While solving these problems in the wider community will require community consensus around technical standards and curation processes, we feel there's a lot to be learned by exploring these issues in the context of a prototype. We have therefore created a framework for creation and distribution of information artifacts as way to see what the future might be like. For development and validation we are also employing these in pilot projects designed to illuminate the problems and opportunities presented by such frameworks.

Open integration framework

"Framework" is vague so let me explain. We take the software community's practices for software interoperability and packaging as an inspiration. For example, a GNU/Linux distribution, such as Debian, collect together software from thousands of distinct sources, "port" these software artifacts to their platform by normalizing the way they're packaged, and bring artifacts together into distributions (which in turn are replicated to multiple repositories, i.e. ftp sites). Then a user configures a custom system by requesting exactly those components that are needed. Brought together in a common platform, the components interoperate, usually in the sense that an application can be launched in a compatible user interface, but often in other ways, such as server deployment. Because thousands of components are involved, the interfaces between them and they way they're packaged and installed must be absolutely standard, since user intervention in the installation process does not scale.

To apply this idea to scientific information artifacts, one creates a set of conventions for syntactic and semantic compatibility among components and a standard packaging mechanism to make selecting and installing components easy. One starts with the primary sources (databases, knowledge bases, etc.), applies a script to do the normalization, with a packaged component as the result. The resulting "binary" may or may not be collected with others to make a distribution. Someone creating a local installation optimized for local query obtains needed components from one or more distributions and installs those into their own environment.

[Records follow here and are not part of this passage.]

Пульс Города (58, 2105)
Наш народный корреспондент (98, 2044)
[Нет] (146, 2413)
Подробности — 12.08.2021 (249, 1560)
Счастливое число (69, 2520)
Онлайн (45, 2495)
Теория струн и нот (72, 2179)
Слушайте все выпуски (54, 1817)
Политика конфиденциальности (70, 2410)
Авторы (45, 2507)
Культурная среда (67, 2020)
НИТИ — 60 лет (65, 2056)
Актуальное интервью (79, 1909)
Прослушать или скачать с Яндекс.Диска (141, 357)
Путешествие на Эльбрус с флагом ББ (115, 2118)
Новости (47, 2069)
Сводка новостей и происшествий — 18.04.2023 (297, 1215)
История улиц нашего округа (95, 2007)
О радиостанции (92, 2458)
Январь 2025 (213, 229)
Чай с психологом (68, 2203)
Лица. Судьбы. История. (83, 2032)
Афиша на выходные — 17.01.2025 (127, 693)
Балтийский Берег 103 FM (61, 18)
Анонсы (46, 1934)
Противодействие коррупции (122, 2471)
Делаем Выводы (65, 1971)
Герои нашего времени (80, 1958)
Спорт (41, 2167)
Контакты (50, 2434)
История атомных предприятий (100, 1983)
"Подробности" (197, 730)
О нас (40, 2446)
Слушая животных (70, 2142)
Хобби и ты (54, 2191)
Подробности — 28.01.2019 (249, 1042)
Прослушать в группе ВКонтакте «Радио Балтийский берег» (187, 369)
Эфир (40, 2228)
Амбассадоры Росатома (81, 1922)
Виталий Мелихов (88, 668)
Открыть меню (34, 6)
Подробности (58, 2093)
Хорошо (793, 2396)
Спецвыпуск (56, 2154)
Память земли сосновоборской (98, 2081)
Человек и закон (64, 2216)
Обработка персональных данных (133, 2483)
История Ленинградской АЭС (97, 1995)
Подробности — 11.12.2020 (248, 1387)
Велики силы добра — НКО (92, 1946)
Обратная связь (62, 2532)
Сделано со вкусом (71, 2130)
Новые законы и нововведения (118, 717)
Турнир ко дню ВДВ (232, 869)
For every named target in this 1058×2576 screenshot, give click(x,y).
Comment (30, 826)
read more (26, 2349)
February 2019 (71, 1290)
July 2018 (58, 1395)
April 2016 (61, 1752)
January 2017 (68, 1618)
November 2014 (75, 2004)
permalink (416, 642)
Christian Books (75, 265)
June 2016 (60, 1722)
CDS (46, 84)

Our particular technology choices include

  • RDF and OWL as the "binary" representation
  • Semantic normalization based on a class-intensive modeling methodology (cf. OBO Foundry)
  • a set of preferred URIs so that components will link to one another (from standard ontologies such as Dublin Core, from OBO, and from a predecessor of the forthcoming Shared Names project)
  • a set of Unix 'make' conventions for coordinating the transformation from primary sources to RDF, such that every component is 'made' in the same way
  • some simple scripts that support these 'make' scripts in retrieving primary sources and packaging the RDF
  • a binary package installer called RDFherd that, like the GNU/Linux package managers, takes care of configuring a triple store and installing RDF into a it
  • we currently the Virtuoso triple store, but the system is adaptable to others
  • scripts to enable simple inference (e.g. of subClassOf transitivity) via forward chaining
  • SPARQL queries on a triple store as the way to interact with the selected components.

(We are often asked why we don't use federated query, and the reason is that there is no reason in principle not to, just that the technology is not yet mature enough for doing the kind of queries we want to do.)

Distribution

We have created a set of about 25 components following this method, and collected them into a distribution. The components are independent and the architecture is open, so that anyone may pick and choose which ones they like, without the necessity of taking all 25 of them. One may create new components and either add them to our distribution (subject to quality control), create a new distribution, or just use them privately.

Currently our distribution is only a "binary" distribution, realized either as a set of RDF files or as a database dump. The "source distribution" would consist of the 'make'-based marshaling scripts that we have, but while we can run these on our own system and are available from our svn repository, they are not developed to the point where we would be confident that they would work outside our own development environment.

What about the Semantic Web?

The term "Semantic Web" is an ambitious dream of deploying interlinked information in RDF throughout the Web. It encompasses a wide variety of philosophies, goals, and technologies. We have found many of the technologies to be useful in our work, especially RDF, SPARQL, and OWL. The "Semantic Web" per se does not provide any particular set of standard entity names (URIs) or any particular approach to semantics, leaving these to particular application layers, so any practical system for data integration must add these. Standard packaging conventions and the notion of a distribution are also out of scope in the Semantic Web story, but necessary if we are to achieve the ideal of practical, scalable, reusable data integrations.